Mon mari. Il a été ma plus grande source d’inspiration pour la lutte.

Que préférez-vous dans la lutte ?

J’adore regarder mes athlètes gagner des compétitions. J’aime voir l’évolution de ces enfants que je connais depuis longtemps, voir comment ils deviennent des personnes respectables dans la société. Ils s’entrainent dur, se préparent bien et leur vie d’adolescents est consacrée toute entière à la lutte, dans le but de devenir des athlètes de niveau international et de remporter des compétitions. Cela me rend très heureuse. C’est pour cela que j’aime tant les voir gagner, tous leurs efforts sont récompensés.

 

Que signifie le fait de faire partie de la famille Olympique pour la lutte Féminine ?

Pour moi, cela veut dire que j’aide mon pays à se développer au niveau social, en montrant aux femmes et particulièrement aux adolescentes que l’on peut se dépasser et aller très loin. Nous devons nous nous occuper de cette jeunesse avec beaucoup d’attention, et nous devons leur montrer qu’à travers le sport et avec la bonne dose de temps libre il est réellement possible de se réaliser en tant que femme. Cet état d’esprit permet de créer de bons quartiers, de bonnes villes et finalement offre une meilleure qualité de vie personnelle. Je suis persuadée qu’il y aurait plus d’athlètes féminines en lutte si les jeunes réalisaient réellement tout ce que ce sport peut offrir.

 

Quels conseils auriez-vous envie de donner aux filles qui souhaitent commencer la lutte au jour d’aujourd’hui ?

 La chose la plus importante, c’est d’être soutenu par sa famille. Il faut que les proches soient présents et il faut se rappeler qu’à travers le sport on acquiert une bonne éducation et un beau niveau de vie. C’est difficile, bien sûr, et il faut se battre chaque jour. Mais cela vaut la peine. En d’autres mots, je leur conseillerai de ne jamais abandonner.

 

Quels espoirs nourrissez-vous pour la lutte féminine dans le futur ?

J’ai de grands espoirs pour la lutte féminine.

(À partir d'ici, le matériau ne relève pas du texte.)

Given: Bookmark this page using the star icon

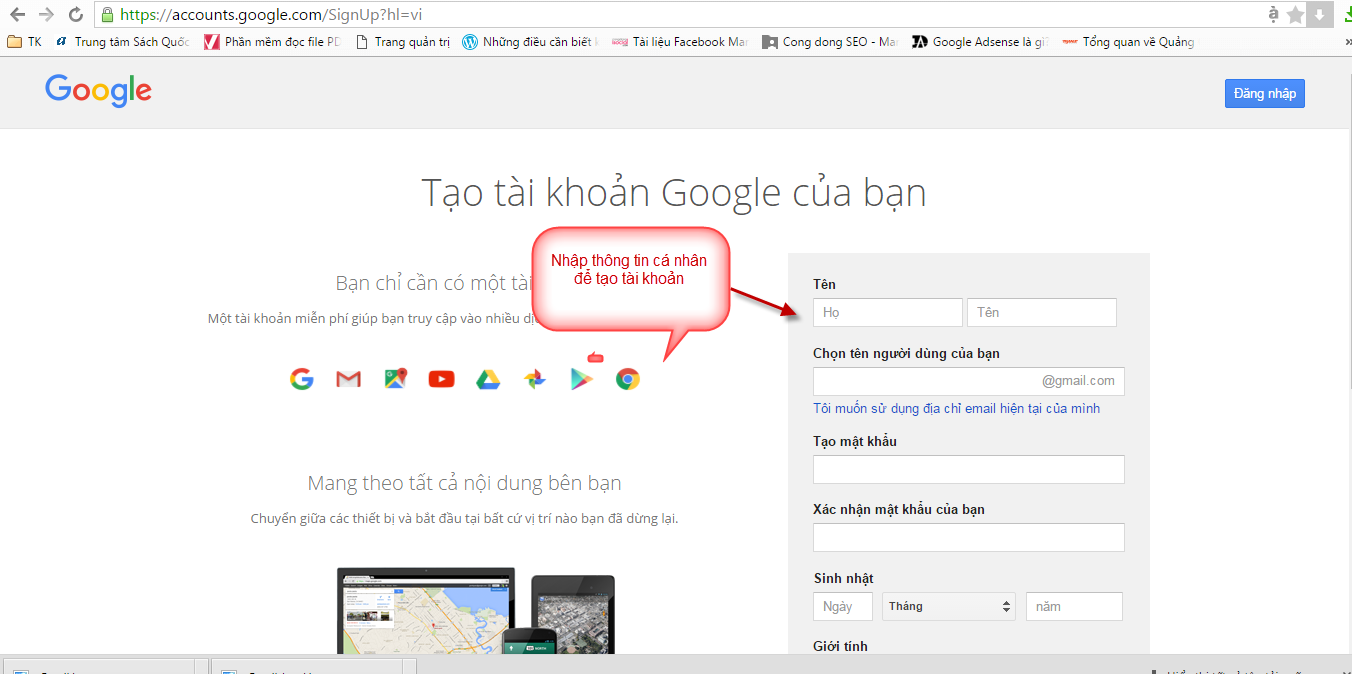Looking at the screenshot, I should tap(1296, 15).
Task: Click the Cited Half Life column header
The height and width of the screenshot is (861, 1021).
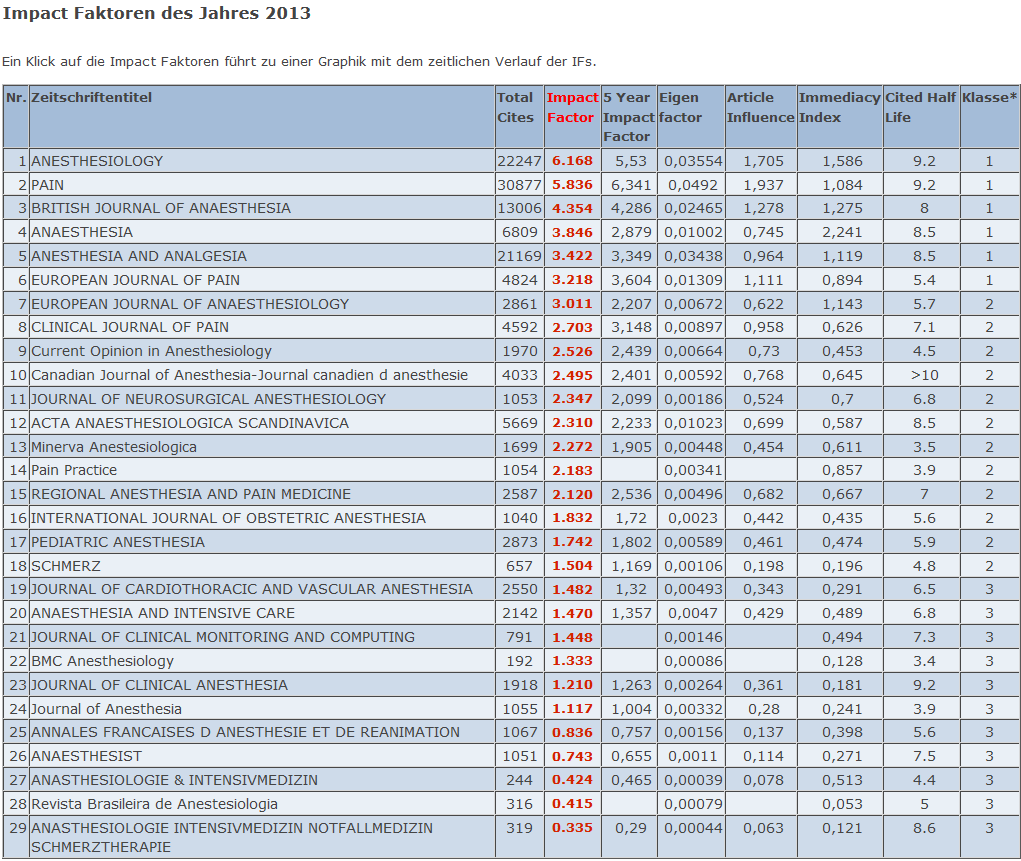Action: tap(920, 108)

Je voudrai que cette discipline soit le moment le plus populaire de chaque championnat, que cela soit un championnat régional, national, mondial ou olympique, car nous les femmes sommes capables de tout une fois que nous y mettons notre volonté et nos efforts.  

Pouvez-vous nous parler du « Pillow project » de Jackeline Renteria ?

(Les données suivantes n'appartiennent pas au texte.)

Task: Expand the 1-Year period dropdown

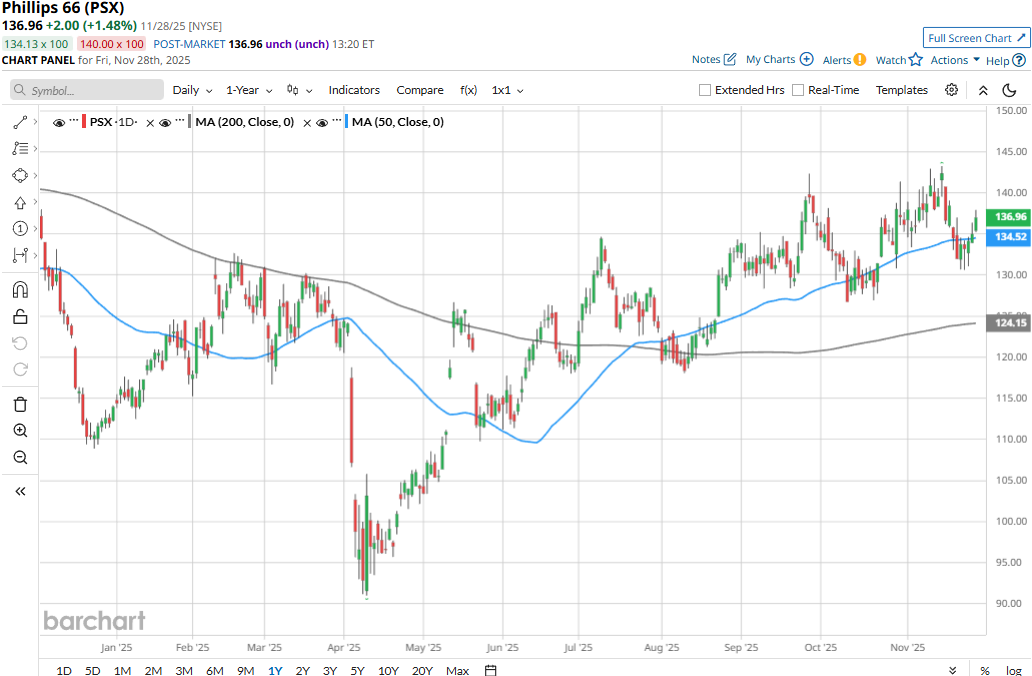Action: [x=249, y=90]
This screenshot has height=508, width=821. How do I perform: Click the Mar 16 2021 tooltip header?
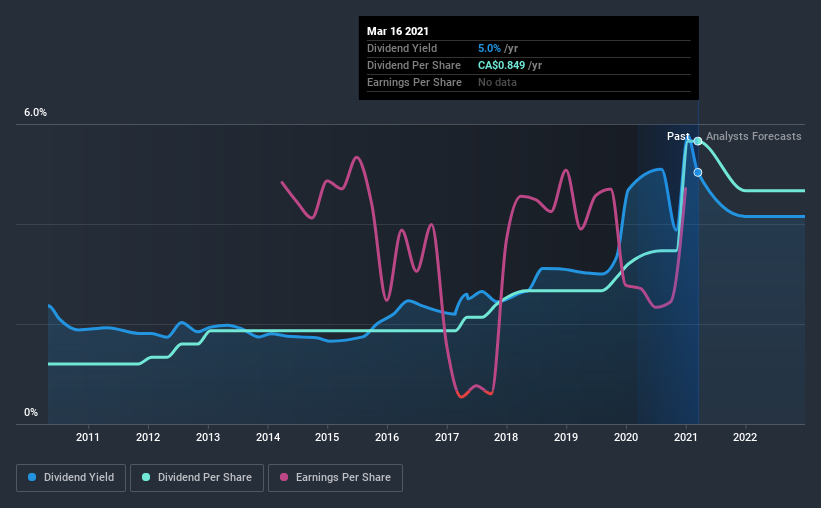point(398,31)
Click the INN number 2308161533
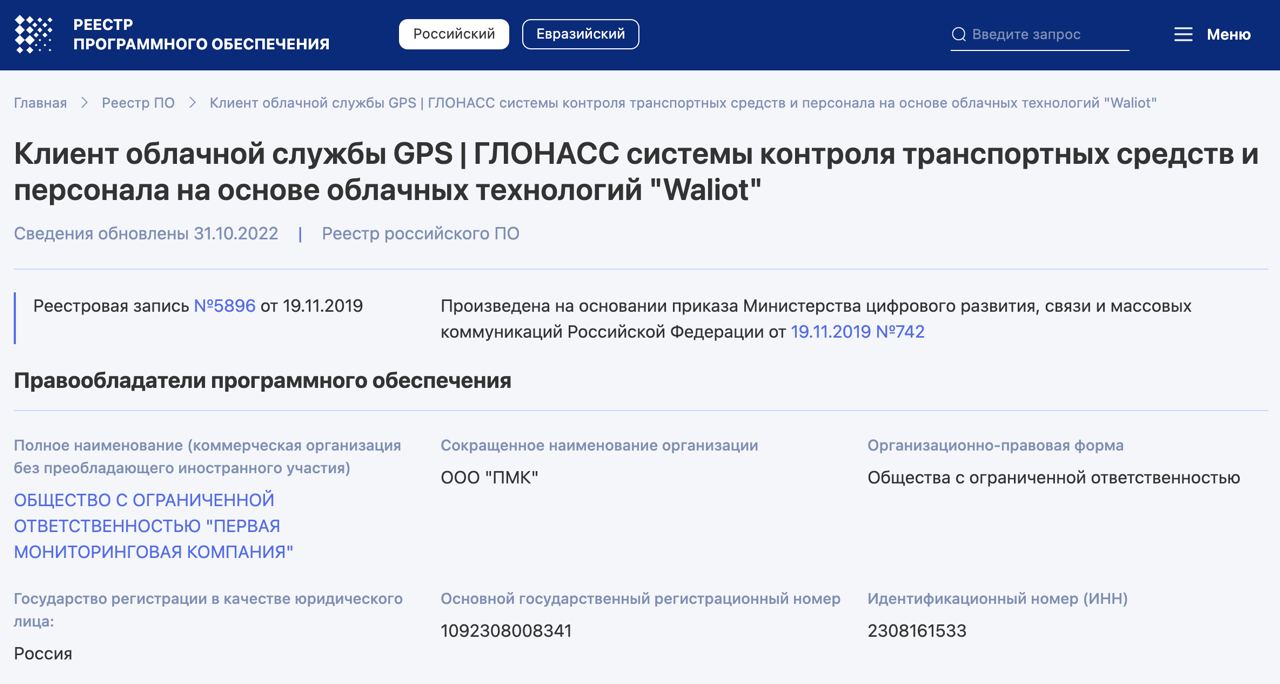1280x684 pixels. pos(917,631)
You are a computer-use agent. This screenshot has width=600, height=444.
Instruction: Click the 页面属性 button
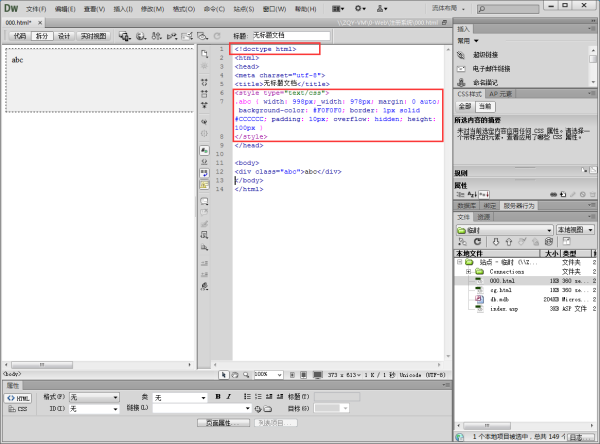tap(218, 423)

Le Pillow Project est une initiative lancée par Jackie, qui s’est rappelée combien la lutte l’a aidée et lui a permis de gagner en estime de soi. Elle pensait « malheureusement, il y a tellement de jeunes filles qui sont dans la situation dans laquelle j’étais et qui ne possèdent même pas un oreiller confortable pour se reposer. » Ainsi, elle a lancé son initiative, cherchant des gens prêts à faire dons d’oreillers afin de les donner aux jeunes femmes des quartiers sensibles et marginaux de son quartier.

D’autres informations à partager sur le succès que rencontre la fédération de Colombie depuis que vous y travaillez ?

Il est vrai que la Fédération de Colombie a eu beaucoup de succès en management depuis que j’ai repris les rênes, car nous avons ré-imaginés les procédures administratives. Pour cela, nous avons établi une discipline stricte dans notre propre organisation, parmi nos membres et dans nos relations avec les autres organisations importantes.

 

Des plans pour la lutte féminine ?

Nous voulons mettre sur pieds une compétition réservée aux jeunes filles. La première étape serait d’attirer des jeunes filles et des cadets au niveau international, et d’ensuite élargir notre projet au niveau régional ou international. Nous y travaillons actuellement, mais nous devons d’abord trouver les fonds nécessaires pour organiser un tel tournoi plus tard cette année.